**Provided passage**
My work from home setup is… okay: some parts are good and others are lacking considerably. I have made a few upgrades (and downgrades!) in the last few months.
It’s a cheap desk that I bought at Aldi, of all places. It’s fairly spacious and has good drawers. The only problem is that it’s too high. I miss my keyboard tray.
Some folding chair that my wife purchased. (I gave my decent office chair to her since she’s started working from home as well.) I put a very nice lumbar support pillow on the seat of the chair to make it through the day. No arm rests (boo…)
A fairly good Dell Latitude from a couple of years ago. 16 GB of RAM, i7, and nice screen. My biggest complaint about it is the antivirus software, which makes Windows search and git very, very slow. I like Windows for the most part, but have a deep hatred for Windows AV on top of the already very slow file system.
The computer can run Emacs fairly well, and keep 20-30 other programs/windows open without skipping a beat, so I can’t complain.
Fairly good keyboard for a laptop. Not as good as the one on my personal Thinkpad T460, but much better than the keyboards on the Dell ultrabooks.
Very poor trackpoint compared to Thinkpads.
It’s a 4K screen I got off Ebay. Very good colors, and very large. I can have Emacs open fullscreen with my frame subdivided into three columns, each 80 characters in width. This is a new configuration for me and it works pretty well.
None :(. I have to use the built-in one on the laptop.
A brand-new Microsoft intellimouse. It has a nice scrollwheel and two thumb buttons (a requirement for my computer mice.). I think it’s a 10/10.
I use a Kinesis Advantage (old version). This keyboard is pretty good for writing papers, and slightly less good for programming, just because certain characters are a bit awkward to reach. Overall, I think it’s my preferred keyboard because of the very generous thumb clusters. I can’t reach all 12 (!) of the thumb keys comfortably, but I can reach enough of them that it’s worth it.

**Supplied material**

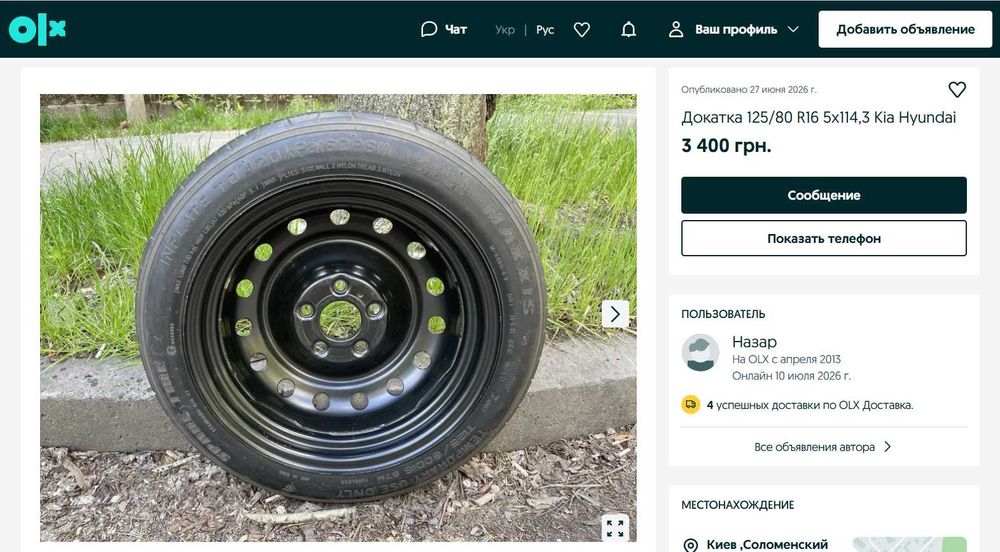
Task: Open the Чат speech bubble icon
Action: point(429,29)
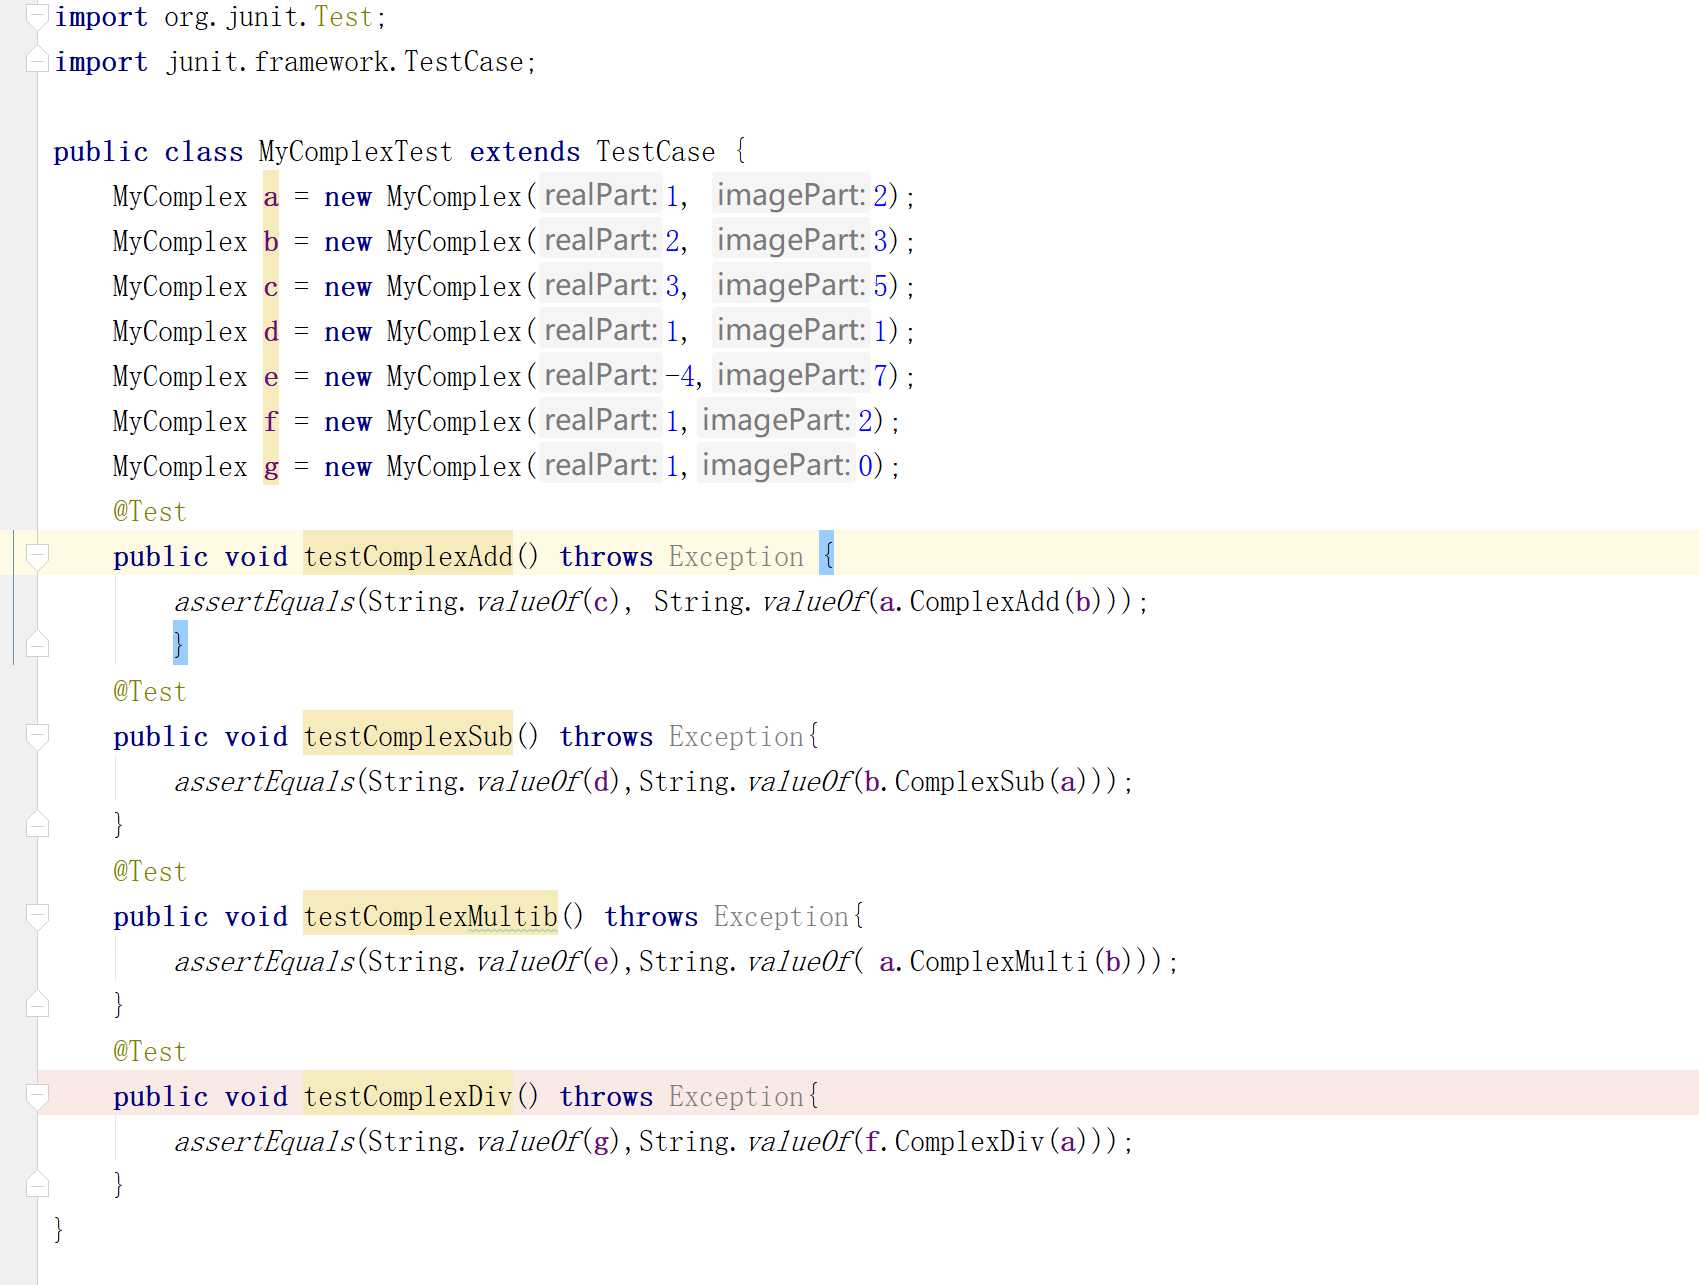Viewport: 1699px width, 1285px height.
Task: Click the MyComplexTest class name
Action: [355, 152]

**Exercises to complete**
1. From the work-from-home setup description, reproduce everything from "My work from" down to "my keyboard tray.".
2. Summarize the work-from-home setup description in two sentences.
3. Answer these questions from the work-from-home setup description:
(a) At what store was the desk bought?
(b) How much RAM does the Dell Latitude have?
(c) How many thumb keys does the Kinesis Advantage have?
The items have no connection to the text.

**Expected outputs**
1.
My work from home setup is… okay: some parts are good and others are lacking considerably. I have made a few upgrades (and downgrades!) in the last few months.
It’s a cheap desk that I bought at Aldi, of all places. It’s fairly spacious and has good drawers. The only problem is that it’s too high. I miss my keyboard tray.

2. The setup includes a spacious but too-high desk from Aldi and a folding chair with no arm rests, made bearable by a lumbar support pillow. It also includes a fairly good Dell Latitude whose antivirus software makes Windows search and git very slow, a large 4K screen from Ebay, a Microsoft intellimouse rated 10/10, and a Kinesis Advantage keyboard preferred for its generous thumb clusters.

3.
(a) Aldi
(b) 16 GB
(c) 12